Unable to use tunnel when ports are not listed on ufw

What is the name of the domain?

photos.luckythedog.xyz

What is the error number?

502

What is the error message?

Bad gateway

What is the issue you’re encountering

I have immich and cloudfared in docker containers on an Ubuntu 22.04 server. I also have ufw set up and turned on. When I do not add the port exposed for immich (2833) to ufw (sudo ufw allow 2833), I get this error. Everything is running well IF I add the port in ufw.

What steps have you taken to resolve the issue?

Currently, I just added the ports in ufw, but I want to know if this is the only way to do it.

All outbound connections are allowed, immich container and cloudflared containers are on the same docker network.

Screenshot of the error

May I ask if there is some kind of a port forwarding in between? :thinking:
Both services on port 8080 and 2833 doesn’t work, correct?

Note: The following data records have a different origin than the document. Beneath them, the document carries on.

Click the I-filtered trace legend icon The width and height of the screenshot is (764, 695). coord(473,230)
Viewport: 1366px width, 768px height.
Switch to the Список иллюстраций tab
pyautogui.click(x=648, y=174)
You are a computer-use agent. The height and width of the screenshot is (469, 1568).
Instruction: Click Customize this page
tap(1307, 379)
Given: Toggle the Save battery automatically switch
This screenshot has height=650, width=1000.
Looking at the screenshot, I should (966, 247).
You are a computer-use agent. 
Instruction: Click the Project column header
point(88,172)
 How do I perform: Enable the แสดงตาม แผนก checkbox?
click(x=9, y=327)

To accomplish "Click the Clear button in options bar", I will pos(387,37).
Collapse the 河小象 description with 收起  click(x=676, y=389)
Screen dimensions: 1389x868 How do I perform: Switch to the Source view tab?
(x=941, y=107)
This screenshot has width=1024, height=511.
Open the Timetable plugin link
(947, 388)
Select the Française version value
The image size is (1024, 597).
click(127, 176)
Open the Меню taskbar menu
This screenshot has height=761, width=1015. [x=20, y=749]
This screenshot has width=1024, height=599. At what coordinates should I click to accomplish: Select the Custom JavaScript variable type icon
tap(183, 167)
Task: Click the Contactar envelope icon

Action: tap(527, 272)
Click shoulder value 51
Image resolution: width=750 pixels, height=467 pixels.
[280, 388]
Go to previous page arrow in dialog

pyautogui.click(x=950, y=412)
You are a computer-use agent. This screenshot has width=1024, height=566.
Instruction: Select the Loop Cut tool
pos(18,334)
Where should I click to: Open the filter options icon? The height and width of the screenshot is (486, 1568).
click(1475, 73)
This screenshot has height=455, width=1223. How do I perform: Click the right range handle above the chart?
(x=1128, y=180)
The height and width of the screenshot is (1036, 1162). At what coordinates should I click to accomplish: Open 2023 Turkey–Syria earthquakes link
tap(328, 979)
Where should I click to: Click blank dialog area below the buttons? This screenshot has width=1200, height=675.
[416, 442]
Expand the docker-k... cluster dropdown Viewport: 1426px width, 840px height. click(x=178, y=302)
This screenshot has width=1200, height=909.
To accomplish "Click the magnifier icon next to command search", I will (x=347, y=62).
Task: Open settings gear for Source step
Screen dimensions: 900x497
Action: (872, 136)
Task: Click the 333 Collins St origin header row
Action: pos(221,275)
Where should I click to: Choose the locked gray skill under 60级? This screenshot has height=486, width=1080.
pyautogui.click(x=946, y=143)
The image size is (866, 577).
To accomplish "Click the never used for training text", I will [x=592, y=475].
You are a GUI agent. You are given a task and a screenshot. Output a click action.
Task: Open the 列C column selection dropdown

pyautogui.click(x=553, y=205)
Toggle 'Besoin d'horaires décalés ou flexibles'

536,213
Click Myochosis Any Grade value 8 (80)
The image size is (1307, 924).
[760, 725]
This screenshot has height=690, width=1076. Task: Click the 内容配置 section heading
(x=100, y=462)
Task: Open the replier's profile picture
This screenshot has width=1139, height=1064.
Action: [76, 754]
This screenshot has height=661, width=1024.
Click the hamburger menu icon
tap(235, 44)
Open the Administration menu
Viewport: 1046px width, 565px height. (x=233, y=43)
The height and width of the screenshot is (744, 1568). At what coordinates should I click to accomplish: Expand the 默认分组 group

Are you’re trying to route non-http traffic through the tunnel, or I could be wrong?

All the inbound ports are disabled by default via iptables, while ufw not active?

I switched from using reverse proxy via traefik to cf tunnels. I had 80 and 443 ports open on my router for the reverse proxy to work before. Currently, traefik is not running anymore, but the ports on my router are still open.

Hmm 2833 is https://immich.app/ and 8080 is just Jenkins

I’m not too familiar. I would say for iptables, everything is on default setting since I have not touched this. Let me know how best to check, I can paste a screenshot here.